When researchers pooled decisions from several birds, performance improved even more: a group decision by four pigeons reached 99% accuracy in one diagnostic task. That doesn’t mean pigeons will replace doctors, but the result is striking.

How researchers trained them

Professor Richard Levenson at the University of California, Davis, and Professor Edward Wasserman at the University of Iowa led the 2015 study. Researchers placed the birds in front of a screen showing digital images of histology slides. Pigeons pecked one button if they judged the tissue benign and another if they judged it malignant. Researchers rewarded correct answers with food pellets.
The birds showed remarkable memory: they could recognize more than 1,800 images, sometimes very similar ones. Crucially, they also learned to recognize new, previously unseen images. The birds picked up visual signs of malignancy, such as darker or densely clustered cellular structures and atypical patterns.
Trained pigeons approached the performance of medical experts on some histology tasks and certain mammography tasks. However, they failed a tougher test that looked for suspicious tumor masses on mammograms. So the successes applied to controlled image samples, and researchers urge caution in interpreting the results.
Pigeons learning to recognize cancer

Why they’re so successful

One hypothesis is that pigeons arrive at the lab already “pretrained” by their natural visual experience. In flight they scan landscapes, fields, roads, roofs, rivers, and repeating textures, and they constantly sort important visual signals from noise. That everyday visual training may help them more quickly spot structural patterns and boundaries on stained histology slides.
To test that idea, researchers in 2024 trained neural networks on a large set of aerial photographs called “BirdsEyeViewNet” and then transferred that training to the same histopathology and mammography tasks used in the bird experiment. The model pretrained on aerial photos performed well on histology images but also failed on the mammographic-mass task, mirroring the pigeons’ strengths and weaknesses. That outcome doesn’t prove the same mechanism operated in live birds, but it strengthens the case for a visual similarity between the two image types.

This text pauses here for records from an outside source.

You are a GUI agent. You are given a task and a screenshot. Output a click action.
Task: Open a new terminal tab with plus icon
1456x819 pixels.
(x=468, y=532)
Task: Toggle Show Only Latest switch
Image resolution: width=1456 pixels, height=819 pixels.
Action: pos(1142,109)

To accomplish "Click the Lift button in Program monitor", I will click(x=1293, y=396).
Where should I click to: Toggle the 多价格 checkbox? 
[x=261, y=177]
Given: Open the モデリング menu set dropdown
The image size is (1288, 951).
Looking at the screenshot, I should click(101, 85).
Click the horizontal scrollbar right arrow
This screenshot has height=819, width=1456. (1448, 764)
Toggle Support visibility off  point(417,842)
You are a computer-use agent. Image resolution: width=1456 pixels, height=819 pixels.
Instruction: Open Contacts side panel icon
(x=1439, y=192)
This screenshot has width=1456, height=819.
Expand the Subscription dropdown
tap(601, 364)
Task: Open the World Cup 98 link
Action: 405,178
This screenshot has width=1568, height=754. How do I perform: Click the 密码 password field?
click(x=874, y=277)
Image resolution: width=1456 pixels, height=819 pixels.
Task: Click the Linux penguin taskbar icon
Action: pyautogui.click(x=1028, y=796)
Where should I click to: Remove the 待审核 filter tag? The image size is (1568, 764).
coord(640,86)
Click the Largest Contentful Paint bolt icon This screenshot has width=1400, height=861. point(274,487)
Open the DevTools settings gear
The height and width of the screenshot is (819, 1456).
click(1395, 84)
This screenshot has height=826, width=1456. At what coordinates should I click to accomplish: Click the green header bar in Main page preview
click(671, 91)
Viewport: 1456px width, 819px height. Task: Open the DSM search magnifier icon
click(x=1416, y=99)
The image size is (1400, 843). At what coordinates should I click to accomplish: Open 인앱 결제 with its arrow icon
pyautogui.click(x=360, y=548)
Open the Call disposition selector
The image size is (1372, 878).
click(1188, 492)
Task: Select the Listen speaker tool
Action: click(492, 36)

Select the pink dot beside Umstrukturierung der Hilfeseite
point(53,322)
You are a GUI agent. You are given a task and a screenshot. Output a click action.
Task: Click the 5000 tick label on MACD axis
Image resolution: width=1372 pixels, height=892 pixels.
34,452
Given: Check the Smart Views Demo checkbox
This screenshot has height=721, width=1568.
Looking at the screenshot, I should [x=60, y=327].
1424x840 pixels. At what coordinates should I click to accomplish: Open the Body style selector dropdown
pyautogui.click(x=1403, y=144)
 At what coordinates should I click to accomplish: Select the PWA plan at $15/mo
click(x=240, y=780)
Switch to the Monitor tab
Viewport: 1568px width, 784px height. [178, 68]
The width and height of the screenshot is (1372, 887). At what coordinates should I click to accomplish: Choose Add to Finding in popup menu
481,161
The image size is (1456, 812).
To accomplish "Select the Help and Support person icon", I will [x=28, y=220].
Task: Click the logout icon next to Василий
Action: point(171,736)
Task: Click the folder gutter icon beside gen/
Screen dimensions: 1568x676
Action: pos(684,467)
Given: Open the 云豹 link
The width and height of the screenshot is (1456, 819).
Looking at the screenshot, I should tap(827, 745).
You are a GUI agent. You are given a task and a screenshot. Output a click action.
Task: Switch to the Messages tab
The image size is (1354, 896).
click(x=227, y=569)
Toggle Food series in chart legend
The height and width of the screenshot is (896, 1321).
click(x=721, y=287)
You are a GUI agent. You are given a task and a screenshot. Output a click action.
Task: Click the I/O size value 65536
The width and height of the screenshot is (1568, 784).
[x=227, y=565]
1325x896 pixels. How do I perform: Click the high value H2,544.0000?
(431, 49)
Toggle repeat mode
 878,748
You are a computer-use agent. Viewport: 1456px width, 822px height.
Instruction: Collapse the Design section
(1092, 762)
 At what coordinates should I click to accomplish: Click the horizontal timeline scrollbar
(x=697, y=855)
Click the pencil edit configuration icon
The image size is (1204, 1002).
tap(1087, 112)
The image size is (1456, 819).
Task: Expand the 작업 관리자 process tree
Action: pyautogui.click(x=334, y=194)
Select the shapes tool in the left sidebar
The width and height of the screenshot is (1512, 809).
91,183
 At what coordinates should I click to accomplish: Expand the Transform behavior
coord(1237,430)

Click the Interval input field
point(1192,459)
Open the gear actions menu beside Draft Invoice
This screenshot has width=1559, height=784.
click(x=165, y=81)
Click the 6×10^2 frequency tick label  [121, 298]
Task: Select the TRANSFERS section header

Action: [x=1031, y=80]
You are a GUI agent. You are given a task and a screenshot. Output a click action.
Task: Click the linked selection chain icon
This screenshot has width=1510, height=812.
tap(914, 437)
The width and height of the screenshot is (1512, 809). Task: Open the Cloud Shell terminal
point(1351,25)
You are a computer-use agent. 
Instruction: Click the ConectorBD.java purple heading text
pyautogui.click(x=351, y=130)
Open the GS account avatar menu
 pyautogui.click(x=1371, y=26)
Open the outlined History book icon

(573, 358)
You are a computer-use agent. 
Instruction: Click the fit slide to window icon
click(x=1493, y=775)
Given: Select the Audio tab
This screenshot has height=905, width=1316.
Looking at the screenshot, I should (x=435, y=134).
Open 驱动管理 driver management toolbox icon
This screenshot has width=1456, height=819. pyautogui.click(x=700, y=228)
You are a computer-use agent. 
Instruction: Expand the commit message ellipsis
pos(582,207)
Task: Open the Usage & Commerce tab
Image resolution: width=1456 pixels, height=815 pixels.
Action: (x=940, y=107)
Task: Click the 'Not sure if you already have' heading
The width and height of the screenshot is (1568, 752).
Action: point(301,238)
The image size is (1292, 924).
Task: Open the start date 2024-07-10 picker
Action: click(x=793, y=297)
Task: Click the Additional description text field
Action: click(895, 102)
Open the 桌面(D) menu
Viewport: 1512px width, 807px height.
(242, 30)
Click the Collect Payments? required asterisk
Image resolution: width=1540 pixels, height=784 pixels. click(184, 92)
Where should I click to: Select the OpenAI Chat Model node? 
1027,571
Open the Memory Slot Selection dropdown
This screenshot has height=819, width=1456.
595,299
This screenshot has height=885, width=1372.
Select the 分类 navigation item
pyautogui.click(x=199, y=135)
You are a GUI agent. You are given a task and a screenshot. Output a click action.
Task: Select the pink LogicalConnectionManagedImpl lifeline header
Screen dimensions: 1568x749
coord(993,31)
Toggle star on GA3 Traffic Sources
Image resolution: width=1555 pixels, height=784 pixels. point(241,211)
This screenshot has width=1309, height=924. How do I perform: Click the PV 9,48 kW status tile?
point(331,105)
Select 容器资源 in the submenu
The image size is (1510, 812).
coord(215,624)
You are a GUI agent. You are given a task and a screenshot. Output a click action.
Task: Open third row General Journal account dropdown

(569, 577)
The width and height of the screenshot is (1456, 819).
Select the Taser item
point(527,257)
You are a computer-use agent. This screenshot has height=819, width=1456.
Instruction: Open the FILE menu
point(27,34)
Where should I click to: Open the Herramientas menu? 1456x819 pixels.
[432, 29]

What this means for diagnostic medicine

The core idea is simple: diagnosis starts with how you see — noticing patterns, separating signal from noise, and recognizing when tissue looks abnormal. The pigeons’ example shows that this skill depends not only on knowledge but also on prior visual experience and the ability to generalize across changes in scale, color, or image quality.
Pigeons pecking buttons are unlikely to replace clinicians, but the research points to ways to improve computer models and medical training. Understanding how eyes — human, animal, or artificial — learn to see disease could help build more accurate tools for detecting pathology.